(TRY IT)
Retype word for word the part of the concert review that opens with the words containing "Gliding on the" and closes with "and curious newcomers.".

The following article was originally published in James Madison College's (month's away from becoming a university) publication The Breeze on Friday, February 11, 1977, SideShow Arts, People section. Some of the song titles appear here in the inaccurate form in which they occurred in the original article. There are other inaccuracies, but the article does bring out the type of exaltation that typically followed the band's concerts at that time.

'Happy' concert is 'one of year's best'

By Tom Callagy

The clean and refreshing music of Happy the Man, brilliantly performed before a large hometown audience in Wilson Hall Sunday night, fulfilled the clams that the group would be one of the best musical events of this year.

Gliding on the confidence of a soon to be released album, Happy delivered 10 delicious works to a pleased and receptive crowd of faithful followers and curious newcomers.

The concert, at times crowded by an insensitive WMAL cameraman ,started with a relaxing set of acoustic music by Steve Durham. The four songs played by Durham, three of which were his own compositions, settled the already anxious crowd into the peaceful and pleasant mood of the evening.

After an unnecessary barker-like introduction from and unintroduced WMAL technician, Happy opened their set with one of their older instrumentals, "Leave that Kitten Alone Armone."

The music, complemented by showers of light, moved the listener through the flowing melodies administered by keyboardists Kit Watkins and Frank Wyatt, guitarist Stanley Whitaker, and punctuated by bass player Rick Kennel and drummer Mike Beck, moving amidst a jungle of percussion.

Next come the rising and falling structure called "Starborne" followed by the uplifting "Stumpy Meets the Firecracker in the Stencil Forest." A collaboration of Watkins synthesizer work and Whitaker's needle-like fingers on guitar exploded into solos that left the listener breathless. As Whitaker put it, "This is one of our rockers."

Vocals were used on two songs. Whitaker's solo voice was heard on "Time is a Helix of Precious Laughs," and again with Frank Wyatt's harmonies on "Upon the Rainbow." The words were mostly incomprehendable. The use of the voice is relatively new for the group but it was effective during "Upon the Rainbow" where the last note of a vocal line went right into a flute solo by Wyatt. [actually it was a saxophone solo by Frank, but then you probably knew that]

One of the higher points was a dazzling composition entitled "Knee-bitten Nymphs in Limbo," which will be released as a 45 for A.M. and F.M. radio. This up-tempo number features racing guitar and keyboard runs by Whitaker and Watkins respectively, dealing out smiles as a response to their outstanding musical abilities.

Beck opened "Mr. Mirror" swinging an instrument looking much like a vacuum cleaner hose, emitting a soft whirling sound. He danced effortlessly from bells to timpani to wind chimes, tickling pieces of glass and metal hanging from scaffolding and then settled behind his drum kit embellishing the core of the song.

A well-deserved standing ovation brought the group back to do a section of a song renamed "Open Book Without Words." Completing the program with this exuberant encore best exemplified the style that crated the name Happy the Man, and it, of course, delighted the audience.

The concert was the beginning of a tour that will take the group to the colleges and arenas in North Carolina, Virginia, Maryland, Pennsylvania and New York, playing along side other such musical great[s] as Larry Coryell and Genesis.

The moods of Happy the Man are expressed through music that some have said would never make it because of it's lack of commercial material. The members conveyed the fact that they were afraid success would wear the fine edges from their ideas.

They proved Sunday night, to the rarely satisfied Harrisonburg audience that Happy's music is irresistible.

Stored dataset items:

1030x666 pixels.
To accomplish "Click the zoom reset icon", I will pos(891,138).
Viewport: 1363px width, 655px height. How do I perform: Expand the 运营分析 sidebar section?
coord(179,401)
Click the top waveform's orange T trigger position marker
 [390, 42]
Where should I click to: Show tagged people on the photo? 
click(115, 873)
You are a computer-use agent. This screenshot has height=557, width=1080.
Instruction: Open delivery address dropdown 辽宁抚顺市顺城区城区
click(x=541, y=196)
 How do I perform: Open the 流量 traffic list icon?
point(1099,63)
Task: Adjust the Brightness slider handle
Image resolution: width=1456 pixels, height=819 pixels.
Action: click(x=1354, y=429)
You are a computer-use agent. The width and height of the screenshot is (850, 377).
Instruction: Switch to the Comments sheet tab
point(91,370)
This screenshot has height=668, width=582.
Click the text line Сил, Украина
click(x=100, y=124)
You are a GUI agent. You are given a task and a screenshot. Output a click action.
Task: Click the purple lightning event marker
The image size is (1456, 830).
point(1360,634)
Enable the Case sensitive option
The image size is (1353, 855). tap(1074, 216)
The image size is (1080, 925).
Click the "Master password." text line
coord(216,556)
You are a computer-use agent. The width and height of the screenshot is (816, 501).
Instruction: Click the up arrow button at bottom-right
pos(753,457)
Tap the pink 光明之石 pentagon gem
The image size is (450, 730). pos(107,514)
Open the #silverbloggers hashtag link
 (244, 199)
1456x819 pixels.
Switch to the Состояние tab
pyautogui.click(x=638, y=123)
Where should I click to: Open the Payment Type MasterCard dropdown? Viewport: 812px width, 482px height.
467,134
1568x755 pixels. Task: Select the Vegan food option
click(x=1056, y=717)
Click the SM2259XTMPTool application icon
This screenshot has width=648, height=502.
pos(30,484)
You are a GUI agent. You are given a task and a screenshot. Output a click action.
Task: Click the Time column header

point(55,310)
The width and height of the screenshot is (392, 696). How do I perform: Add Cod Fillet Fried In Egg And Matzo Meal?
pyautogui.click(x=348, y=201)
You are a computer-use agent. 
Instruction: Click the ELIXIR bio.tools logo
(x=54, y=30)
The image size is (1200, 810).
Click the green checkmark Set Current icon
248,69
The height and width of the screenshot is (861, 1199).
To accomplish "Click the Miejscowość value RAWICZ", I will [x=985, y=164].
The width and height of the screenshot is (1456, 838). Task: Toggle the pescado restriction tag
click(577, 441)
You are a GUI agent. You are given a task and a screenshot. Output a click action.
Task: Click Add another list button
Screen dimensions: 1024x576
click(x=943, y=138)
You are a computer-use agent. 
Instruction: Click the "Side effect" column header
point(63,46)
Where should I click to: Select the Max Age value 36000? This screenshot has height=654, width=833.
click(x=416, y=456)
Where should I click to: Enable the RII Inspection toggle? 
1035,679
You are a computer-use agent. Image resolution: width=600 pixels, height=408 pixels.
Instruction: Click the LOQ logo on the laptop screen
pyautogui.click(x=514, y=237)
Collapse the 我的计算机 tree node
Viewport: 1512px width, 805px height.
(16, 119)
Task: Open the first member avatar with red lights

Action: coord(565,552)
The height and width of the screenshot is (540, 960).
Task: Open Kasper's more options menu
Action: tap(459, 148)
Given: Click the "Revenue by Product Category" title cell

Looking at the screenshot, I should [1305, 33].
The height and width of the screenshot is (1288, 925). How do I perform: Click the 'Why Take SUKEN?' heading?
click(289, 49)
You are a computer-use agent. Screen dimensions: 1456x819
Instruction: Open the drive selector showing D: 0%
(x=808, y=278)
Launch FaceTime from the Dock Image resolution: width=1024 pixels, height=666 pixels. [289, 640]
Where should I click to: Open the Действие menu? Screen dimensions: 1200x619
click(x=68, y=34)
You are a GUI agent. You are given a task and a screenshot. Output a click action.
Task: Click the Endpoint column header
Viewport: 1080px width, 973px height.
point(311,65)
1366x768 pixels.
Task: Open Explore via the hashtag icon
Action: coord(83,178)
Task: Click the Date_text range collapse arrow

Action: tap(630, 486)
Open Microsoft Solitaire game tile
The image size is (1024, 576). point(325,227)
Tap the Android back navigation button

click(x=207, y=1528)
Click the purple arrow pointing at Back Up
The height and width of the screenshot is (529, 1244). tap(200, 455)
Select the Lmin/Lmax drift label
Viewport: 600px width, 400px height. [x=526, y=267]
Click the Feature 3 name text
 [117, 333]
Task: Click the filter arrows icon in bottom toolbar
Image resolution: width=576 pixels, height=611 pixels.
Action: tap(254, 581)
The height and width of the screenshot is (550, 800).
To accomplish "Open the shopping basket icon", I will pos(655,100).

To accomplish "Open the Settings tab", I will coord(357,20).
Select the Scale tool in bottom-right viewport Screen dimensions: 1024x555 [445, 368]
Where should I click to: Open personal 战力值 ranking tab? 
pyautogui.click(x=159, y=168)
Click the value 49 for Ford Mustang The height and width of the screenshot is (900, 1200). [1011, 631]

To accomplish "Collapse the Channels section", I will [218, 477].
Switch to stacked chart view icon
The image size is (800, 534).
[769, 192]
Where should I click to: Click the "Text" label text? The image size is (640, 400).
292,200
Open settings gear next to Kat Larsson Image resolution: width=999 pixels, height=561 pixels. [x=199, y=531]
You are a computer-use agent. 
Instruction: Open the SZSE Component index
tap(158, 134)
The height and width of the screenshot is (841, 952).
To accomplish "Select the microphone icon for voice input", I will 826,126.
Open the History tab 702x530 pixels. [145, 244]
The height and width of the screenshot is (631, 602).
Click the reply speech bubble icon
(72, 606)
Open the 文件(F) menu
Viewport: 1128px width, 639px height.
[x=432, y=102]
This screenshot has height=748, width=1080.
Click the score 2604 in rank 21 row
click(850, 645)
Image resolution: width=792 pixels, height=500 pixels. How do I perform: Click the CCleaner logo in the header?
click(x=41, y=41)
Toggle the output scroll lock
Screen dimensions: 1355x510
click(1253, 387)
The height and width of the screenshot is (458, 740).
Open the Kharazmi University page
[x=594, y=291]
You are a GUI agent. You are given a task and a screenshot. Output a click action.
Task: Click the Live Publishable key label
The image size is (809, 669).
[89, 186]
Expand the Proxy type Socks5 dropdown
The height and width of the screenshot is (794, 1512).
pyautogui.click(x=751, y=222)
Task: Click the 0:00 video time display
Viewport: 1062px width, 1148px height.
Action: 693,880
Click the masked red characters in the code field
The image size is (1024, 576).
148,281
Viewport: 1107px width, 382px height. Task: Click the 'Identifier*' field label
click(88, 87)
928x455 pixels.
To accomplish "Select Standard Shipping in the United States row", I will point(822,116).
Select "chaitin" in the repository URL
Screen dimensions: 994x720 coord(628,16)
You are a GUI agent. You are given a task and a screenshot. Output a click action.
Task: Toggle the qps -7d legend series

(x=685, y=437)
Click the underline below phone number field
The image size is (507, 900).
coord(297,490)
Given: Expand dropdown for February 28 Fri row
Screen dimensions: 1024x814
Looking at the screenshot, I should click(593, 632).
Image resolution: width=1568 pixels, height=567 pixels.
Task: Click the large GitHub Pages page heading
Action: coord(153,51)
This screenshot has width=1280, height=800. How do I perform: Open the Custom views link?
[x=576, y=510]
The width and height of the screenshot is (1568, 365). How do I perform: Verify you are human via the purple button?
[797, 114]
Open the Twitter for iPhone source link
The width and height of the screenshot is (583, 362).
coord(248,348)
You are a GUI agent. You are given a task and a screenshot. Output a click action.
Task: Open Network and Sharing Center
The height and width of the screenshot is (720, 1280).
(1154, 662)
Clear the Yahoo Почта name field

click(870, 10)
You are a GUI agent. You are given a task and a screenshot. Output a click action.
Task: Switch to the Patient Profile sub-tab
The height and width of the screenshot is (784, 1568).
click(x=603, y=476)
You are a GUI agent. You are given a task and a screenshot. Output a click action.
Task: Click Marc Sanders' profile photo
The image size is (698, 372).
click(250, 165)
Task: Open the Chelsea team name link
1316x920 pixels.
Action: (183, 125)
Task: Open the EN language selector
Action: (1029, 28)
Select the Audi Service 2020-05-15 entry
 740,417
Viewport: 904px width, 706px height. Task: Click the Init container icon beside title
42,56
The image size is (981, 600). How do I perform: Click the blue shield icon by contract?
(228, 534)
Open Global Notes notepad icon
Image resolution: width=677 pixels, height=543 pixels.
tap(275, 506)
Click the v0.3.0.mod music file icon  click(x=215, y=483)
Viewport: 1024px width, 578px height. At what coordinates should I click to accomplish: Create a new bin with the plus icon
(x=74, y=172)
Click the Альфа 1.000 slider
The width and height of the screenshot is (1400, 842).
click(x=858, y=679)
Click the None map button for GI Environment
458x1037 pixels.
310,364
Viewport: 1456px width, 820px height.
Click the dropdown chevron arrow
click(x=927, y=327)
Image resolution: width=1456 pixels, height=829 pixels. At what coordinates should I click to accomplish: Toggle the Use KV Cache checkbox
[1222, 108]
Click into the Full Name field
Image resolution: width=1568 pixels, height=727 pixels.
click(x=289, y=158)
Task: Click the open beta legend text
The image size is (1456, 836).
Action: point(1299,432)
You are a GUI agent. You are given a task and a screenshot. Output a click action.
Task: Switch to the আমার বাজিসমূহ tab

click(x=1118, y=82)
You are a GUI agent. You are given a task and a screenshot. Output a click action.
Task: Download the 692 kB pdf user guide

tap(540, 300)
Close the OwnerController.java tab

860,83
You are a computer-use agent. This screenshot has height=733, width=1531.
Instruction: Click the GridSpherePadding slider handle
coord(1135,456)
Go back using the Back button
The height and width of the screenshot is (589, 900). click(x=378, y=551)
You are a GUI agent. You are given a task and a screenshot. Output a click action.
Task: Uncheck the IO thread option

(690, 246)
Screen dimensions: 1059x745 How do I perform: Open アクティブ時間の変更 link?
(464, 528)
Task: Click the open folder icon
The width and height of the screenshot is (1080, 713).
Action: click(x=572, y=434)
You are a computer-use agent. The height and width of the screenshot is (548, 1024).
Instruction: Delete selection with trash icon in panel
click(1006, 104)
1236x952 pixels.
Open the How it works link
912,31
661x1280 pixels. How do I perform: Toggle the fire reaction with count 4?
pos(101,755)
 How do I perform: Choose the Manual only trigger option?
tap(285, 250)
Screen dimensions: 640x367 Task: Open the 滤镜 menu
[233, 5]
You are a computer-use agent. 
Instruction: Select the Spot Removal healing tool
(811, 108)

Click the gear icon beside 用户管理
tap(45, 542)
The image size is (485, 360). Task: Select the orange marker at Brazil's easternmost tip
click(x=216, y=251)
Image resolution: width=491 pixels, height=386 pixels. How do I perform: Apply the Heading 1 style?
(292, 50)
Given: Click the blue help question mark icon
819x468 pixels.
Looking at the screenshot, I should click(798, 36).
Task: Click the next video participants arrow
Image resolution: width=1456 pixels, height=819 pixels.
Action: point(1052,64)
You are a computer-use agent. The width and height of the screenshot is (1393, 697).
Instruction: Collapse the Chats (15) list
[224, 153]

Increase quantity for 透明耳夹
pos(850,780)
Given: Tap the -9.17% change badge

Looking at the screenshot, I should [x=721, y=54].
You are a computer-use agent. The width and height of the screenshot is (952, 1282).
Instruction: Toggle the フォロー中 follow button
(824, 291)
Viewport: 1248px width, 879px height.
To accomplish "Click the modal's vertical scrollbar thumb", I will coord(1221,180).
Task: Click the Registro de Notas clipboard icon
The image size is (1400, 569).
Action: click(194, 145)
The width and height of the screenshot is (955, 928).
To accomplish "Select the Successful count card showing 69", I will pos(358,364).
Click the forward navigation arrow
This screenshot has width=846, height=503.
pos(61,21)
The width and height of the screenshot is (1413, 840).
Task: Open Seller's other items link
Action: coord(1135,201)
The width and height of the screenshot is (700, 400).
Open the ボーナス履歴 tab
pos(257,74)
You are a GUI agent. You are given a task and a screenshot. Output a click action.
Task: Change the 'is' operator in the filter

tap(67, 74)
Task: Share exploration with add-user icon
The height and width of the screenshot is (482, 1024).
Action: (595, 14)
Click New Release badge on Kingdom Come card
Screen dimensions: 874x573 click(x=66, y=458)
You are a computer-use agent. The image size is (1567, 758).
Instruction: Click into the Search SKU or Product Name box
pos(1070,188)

(RESPONSE)
Gliding on the confidence of a soon to be released album, Happy delivered 10 delicious works to a pleased and receptive crowd of faithful followers and curious newcomers.